The article concludes "Velocity and smoothness of cervical motion were more restricted in patients with chronic neck pain than found previously. Unlike range of motion and other static measurements, these dynamic variables reflect functional cervical motion and therefore contribute to a better understanding of the impairment associated with neck pain. Because the ability to move quickly in response to external stimuli is a commonly occurring phenomenon, this deficit is highly relevant to clinical assessment and management."

The unanswered question is whether the limitation and pain have a common orgin or if the pain is the cause of the changes noted. If the pain alone causes these changes than more debilitating problems would occur over time. An interesting follow-up study would be to examine changes after treatment of pain.

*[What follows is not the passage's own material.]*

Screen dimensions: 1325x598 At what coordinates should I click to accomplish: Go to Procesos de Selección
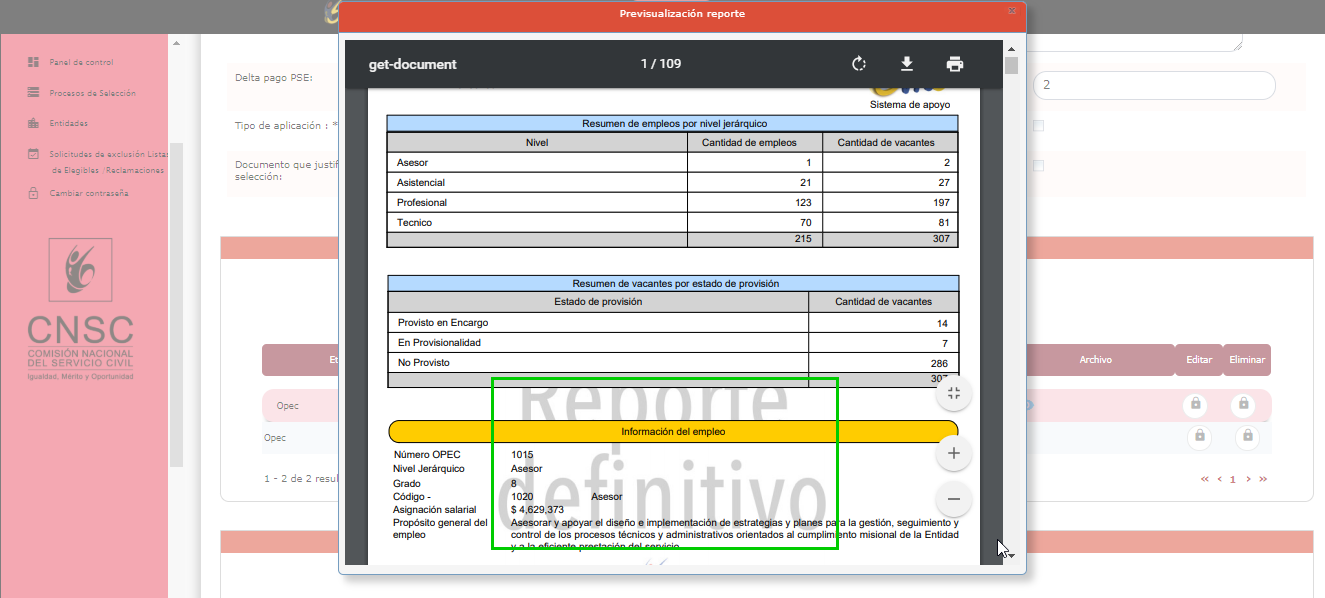point(92,93)
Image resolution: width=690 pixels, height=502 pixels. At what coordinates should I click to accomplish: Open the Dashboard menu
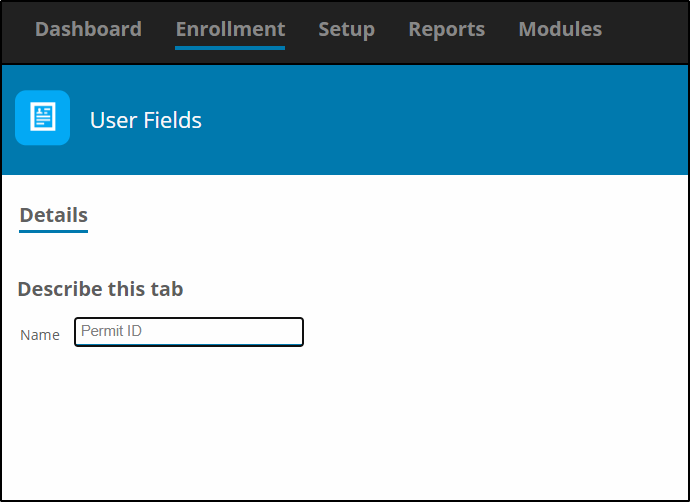pos(88,29)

The PPM, Pure Power Mouthguard has been shown to increse flexibility and balance in athletes. A Rutger's study confirmed this. I have frequently seen normalization in pain and function in patients treated with neuromuscular orthotics but these are subjective improvements. This "virtual reality assesment" may be a more objective method to measure improvement in neck function following rehabilatative medicine, physical therapy, chiropractic or osteopathic adjustments and TMD treatment.

Arch Phys Med Rehabil. 2010 Dec;91(12):1884-90.
The effect of neck pain on cervical kinematics, as assessed in a virtual environment.
Bahat HS, Weiss PL, Laufer Y.

Department of Physical Therapy, Faculty of Social Welfare and Health Sciences, University of Haifa, Israel.
Abstract
Sarig Bahat H, Weiss PL, Laufer Y. The effect of neck pain on cervical kinematics, as assessed in a virtual environment.

OBJECTIVE: To compare cervical kinematics during functional motion in patients with neck pain and in asymptomatic participants using a novel virtual reality assessment.

DESIGN: Clinical comparative trial.

SETTING: Participants were recruited from university staff and students, and from a local physical therapy clinic.

PARTICIPANTS: Patients with chronic neck pain (n=25) and asymptomatic participants (n=42).

INTERVENTIONS: Not applicable.

MAIN OUTCOME MEASURES: Kinematic measures (response time, peak and mean velocity, number of velocity peaks, time to peak velocity percentage) were sampled while participants were engaged in the virtual game. Group and motion direction differences were assessed with a 2-way repeated-measures analysis of variance, Tukey-Kramer testing, and contrast analysis when relevant.

RESULTS: Participants with neck pain had lower peak and mean velocities than the asymptomatic participants (P<.0001). They also demonstrated a greater number of velocity peaks, indicating impaired motion smoothness (P=.0036). No significant group differences were found for response time or for time to peak velocity percentage. Cervical rotations were significantly faster and smoother than flexion and extension movements (P<.05). The overall impairment percentage in velocity and smoothness of cervical motion in patients with neck pain ranged from 22% to 44% compared with asymptomatic participants.

CONCLUSIONS: Velocity and smoothness of cervical motion were more restricted in patients with chronic neck pain than found previously. Unlike range of motion and other static measurements, these dynamic variables reflect functional cervical motion and therefore contribute to a better understanding of the impairment associated with neck pain. Because the ability to move quickly in response to external stimuli is a commonly occurring phenomenon, this deficit is highly relevant to clinical assessment and management.